Jeffery, a short answer (maybe I should put together a bit more later…): you're right that a canyon country skill set is pretty different from the Sierras or PNW. Honestly I don't think a GPS would be much help, at least when it comes to getting in or out of canyons (unless, for example, you know ahead of time where the entrance is and you're using it to get to that point), If you have the time, there's not much risk in walking up canyons. I recommend it. Finding ways out can be tricky, and ways in even trickier (it's usually much easier to see a route out from the bottom than a route in from the rim). At least a little bit of familiarity with the geology of the canyon is helpful (some layers are more likely to have breaks/routes out). Game trails are often helpful. Vegetation is helpful.

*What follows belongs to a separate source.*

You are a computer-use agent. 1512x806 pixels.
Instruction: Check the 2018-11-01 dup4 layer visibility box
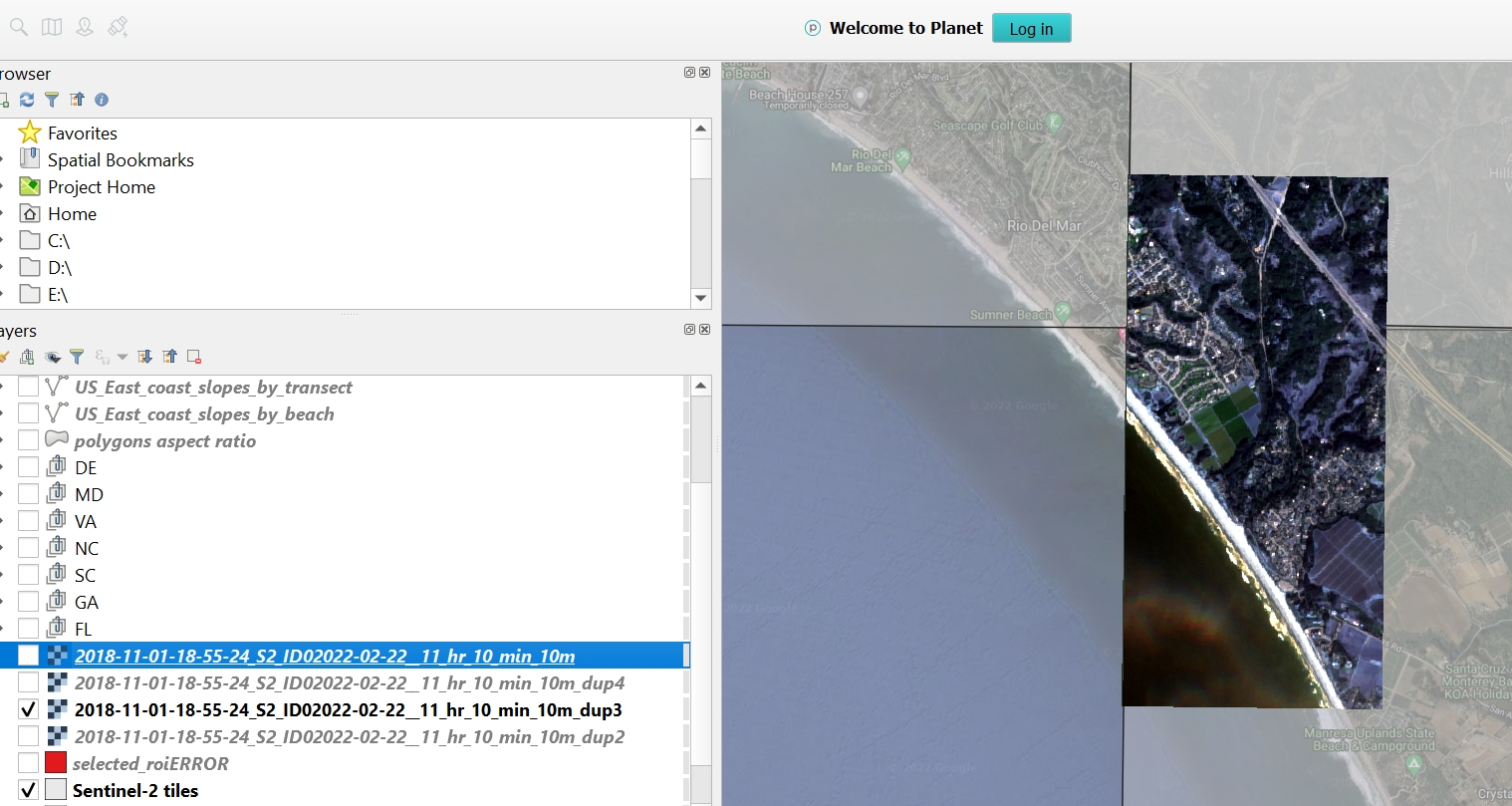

Really the best thing to do is do some established routes and pay attention to the trails in and out of canyons. In most places, the same entry/exits have been used by people and animals for hundreds or thousands of years. Sometimes it requires lots of walking back and forth on benches to find breaks in the next layer. It just depends.
Water…hmm…again no easy answers. Some scattered ideas: canyon bottoms are usually the easiest bet (depending on the canyon…some prior research is pretty essential) and often have water in the spring and fall. On benchlands above canyons, geology is helpful here too…I know the Navajo benches in the Escalante area or Robber's Roost are far more likely to have potholes than other formations. Cottonwoods can be helpful. If I look at google earth and there's zero green in the bottom of a canyon, I know I should be cautious. Reading prior trip reports or reliable books (Steve Allen) is helpful.
Overall, like anything it's a matter of building a toolkit of skills/experience/knowledge over a period of time. I'll also say that my experience is 95% on the Colorado Plateau. The last couple winters we've backpacked in southern Arizona and Big Bend, and while much of the above still holds, a lot of it is completely different. The diversity among deserts is pretty staggering.Oct 25, 2012 at 5:38 pm #1924424
@eugeneiusLocale: Nuevo Mexico
So good I read it twice, earlier this morning and just now.